(Dataset entries)
___

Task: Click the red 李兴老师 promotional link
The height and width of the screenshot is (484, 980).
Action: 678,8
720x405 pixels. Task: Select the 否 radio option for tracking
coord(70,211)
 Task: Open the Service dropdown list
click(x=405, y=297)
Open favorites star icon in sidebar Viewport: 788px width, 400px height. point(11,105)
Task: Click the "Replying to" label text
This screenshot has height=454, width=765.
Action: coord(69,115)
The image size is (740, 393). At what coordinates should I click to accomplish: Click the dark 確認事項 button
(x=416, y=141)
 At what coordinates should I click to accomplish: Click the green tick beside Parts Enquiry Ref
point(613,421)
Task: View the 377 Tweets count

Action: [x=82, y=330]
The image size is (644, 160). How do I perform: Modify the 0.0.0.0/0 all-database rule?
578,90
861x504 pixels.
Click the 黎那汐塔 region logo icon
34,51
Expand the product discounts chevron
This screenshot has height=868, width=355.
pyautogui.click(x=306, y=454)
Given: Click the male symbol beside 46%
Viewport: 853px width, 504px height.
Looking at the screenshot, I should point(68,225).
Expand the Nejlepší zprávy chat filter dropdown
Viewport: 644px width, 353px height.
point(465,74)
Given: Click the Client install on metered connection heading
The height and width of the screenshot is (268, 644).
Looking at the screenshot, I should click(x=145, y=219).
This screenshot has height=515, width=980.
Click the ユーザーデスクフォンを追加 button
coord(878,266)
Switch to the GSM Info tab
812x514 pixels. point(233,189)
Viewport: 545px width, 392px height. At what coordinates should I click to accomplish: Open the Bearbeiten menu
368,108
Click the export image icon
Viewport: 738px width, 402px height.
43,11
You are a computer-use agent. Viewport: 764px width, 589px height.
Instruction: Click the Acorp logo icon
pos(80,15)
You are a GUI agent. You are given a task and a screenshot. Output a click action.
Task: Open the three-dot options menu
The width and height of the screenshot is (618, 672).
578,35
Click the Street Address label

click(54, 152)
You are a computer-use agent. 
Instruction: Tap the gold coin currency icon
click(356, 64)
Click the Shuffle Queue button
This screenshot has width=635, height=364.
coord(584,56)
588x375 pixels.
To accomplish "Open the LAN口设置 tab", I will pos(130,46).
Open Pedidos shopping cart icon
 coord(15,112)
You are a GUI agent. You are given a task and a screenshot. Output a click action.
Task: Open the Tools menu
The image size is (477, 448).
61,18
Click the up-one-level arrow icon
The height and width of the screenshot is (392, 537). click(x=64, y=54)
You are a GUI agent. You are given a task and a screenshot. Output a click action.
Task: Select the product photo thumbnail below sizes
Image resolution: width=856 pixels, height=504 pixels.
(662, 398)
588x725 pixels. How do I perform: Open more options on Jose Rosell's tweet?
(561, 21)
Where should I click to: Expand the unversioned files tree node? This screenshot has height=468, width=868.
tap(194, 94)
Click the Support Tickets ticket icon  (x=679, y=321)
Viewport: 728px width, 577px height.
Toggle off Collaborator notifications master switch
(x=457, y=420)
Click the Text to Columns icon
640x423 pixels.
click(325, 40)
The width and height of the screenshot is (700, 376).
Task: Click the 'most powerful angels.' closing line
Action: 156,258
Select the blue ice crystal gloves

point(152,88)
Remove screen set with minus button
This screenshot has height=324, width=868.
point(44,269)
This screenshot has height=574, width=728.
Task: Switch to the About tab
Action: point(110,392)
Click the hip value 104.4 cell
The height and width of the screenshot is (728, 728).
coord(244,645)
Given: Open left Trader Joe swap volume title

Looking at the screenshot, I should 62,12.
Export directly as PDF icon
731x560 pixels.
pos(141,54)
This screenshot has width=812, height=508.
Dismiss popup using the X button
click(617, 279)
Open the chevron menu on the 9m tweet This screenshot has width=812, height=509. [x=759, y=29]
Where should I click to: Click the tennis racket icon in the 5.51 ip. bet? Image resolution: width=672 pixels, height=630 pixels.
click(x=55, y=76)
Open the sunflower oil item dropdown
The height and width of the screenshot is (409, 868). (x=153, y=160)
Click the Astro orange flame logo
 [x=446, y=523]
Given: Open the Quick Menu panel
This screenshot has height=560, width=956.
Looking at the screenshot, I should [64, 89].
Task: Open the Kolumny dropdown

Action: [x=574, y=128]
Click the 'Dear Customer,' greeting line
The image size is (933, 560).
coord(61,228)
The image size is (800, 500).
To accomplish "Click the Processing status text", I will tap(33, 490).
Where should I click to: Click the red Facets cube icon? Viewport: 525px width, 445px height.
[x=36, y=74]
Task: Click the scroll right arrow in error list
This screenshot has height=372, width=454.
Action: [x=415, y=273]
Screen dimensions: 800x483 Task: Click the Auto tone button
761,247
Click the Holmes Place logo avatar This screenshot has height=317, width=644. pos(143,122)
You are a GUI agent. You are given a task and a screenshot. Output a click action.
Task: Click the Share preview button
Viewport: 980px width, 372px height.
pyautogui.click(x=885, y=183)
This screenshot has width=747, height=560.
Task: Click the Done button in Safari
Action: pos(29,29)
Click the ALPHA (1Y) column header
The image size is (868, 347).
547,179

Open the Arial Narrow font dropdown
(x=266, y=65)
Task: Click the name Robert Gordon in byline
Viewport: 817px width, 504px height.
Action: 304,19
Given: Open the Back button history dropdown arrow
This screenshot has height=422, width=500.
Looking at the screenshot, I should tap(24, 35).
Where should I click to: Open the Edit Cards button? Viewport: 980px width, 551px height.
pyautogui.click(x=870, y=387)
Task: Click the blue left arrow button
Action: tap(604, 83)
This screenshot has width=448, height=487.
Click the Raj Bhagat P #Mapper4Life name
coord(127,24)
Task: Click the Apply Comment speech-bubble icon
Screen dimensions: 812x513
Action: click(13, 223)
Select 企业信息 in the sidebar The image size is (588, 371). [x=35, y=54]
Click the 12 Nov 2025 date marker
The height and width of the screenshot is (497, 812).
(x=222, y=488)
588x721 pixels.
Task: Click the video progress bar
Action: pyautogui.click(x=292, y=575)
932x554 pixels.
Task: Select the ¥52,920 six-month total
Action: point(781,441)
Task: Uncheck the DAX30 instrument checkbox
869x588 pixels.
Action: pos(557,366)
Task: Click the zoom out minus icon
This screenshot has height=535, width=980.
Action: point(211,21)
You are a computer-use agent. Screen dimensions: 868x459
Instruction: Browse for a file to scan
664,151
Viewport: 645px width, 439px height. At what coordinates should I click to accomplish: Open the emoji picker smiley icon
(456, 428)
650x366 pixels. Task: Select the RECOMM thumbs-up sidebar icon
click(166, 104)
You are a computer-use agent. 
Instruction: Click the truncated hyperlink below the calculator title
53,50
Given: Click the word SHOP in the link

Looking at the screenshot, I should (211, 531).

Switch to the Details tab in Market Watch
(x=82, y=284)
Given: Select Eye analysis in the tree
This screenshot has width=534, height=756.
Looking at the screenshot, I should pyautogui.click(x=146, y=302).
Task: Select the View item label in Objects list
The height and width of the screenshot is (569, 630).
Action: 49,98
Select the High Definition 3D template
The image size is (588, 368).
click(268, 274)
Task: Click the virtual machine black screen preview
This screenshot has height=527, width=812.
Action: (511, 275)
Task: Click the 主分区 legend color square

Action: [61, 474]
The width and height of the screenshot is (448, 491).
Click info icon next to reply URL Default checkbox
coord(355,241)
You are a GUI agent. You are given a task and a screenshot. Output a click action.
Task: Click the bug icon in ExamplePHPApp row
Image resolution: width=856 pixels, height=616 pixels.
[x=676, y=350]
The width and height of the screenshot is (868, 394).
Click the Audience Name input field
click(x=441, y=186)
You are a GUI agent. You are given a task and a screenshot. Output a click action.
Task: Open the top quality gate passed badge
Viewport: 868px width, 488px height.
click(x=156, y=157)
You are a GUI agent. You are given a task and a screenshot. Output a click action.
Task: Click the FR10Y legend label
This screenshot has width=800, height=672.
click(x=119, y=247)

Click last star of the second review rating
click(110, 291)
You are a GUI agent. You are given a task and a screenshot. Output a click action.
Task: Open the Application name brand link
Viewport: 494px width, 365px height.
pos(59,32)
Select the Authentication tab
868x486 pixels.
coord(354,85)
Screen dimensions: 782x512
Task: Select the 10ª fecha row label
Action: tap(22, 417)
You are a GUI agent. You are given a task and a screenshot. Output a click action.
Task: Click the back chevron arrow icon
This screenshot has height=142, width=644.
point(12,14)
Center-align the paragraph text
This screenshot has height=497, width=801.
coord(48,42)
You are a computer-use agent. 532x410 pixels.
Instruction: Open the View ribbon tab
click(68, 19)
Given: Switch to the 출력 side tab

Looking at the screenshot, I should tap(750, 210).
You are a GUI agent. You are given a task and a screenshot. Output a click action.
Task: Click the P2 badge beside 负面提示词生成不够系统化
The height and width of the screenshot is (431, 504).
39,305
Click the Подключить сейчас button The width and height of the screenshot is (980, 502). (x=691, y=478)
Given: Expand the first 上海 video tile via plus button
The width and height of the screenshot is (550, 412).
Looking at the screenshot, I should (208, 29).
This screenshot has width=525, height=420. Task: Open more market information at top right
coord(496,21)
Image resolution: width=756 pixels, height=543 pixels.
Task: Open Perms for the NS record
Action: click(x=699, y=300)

___

Gather from the records above every line containing the string "chevron".

*RESULT OF THIS TASK*:
Expand the product discounts chevron
Open the chevron menu on the 9m tweet This screenshot has width=812, height=509. [x=759, y=29]
Task: Click the back chevron arrow icon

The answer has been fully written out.